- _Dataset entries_
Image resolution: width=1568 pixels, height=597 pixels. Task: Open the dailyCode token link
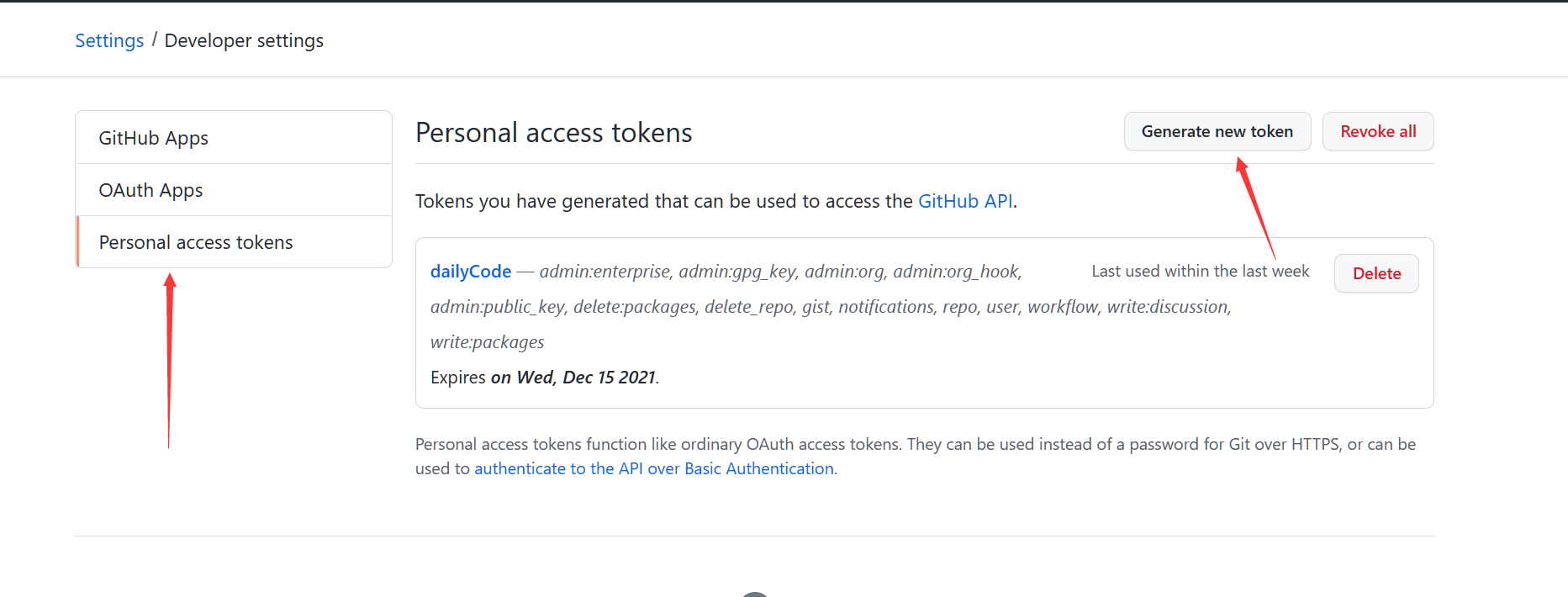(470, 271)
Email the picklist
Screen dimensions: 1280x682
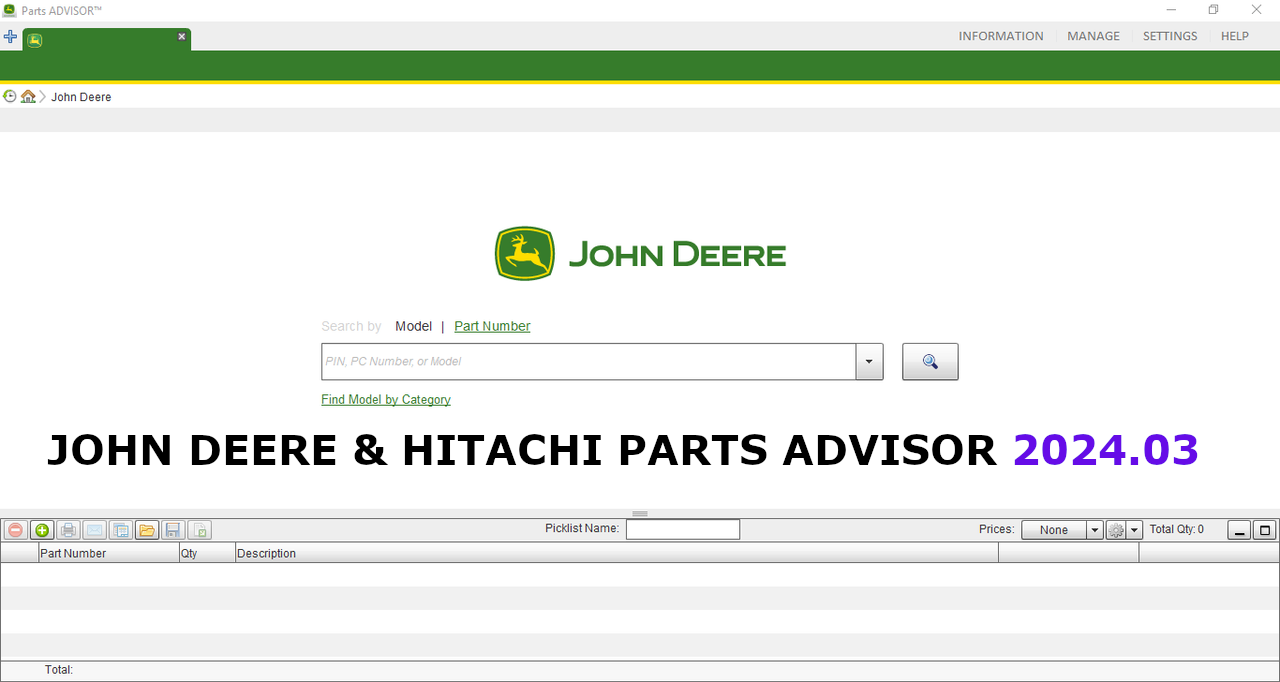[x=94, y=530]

- _Task prompt_
Rewrite the records with "Email" replaced by "Send" and everything else unchanged. Leave the pictures out of your answer.

- _Expected output_
Image resolution: width=1568 pixels, height=597 pixels. Task: Open the dailyCode token link
(470, 271)
Send the picklist
Screen dimensions: 1280x682
[x=94, y=530]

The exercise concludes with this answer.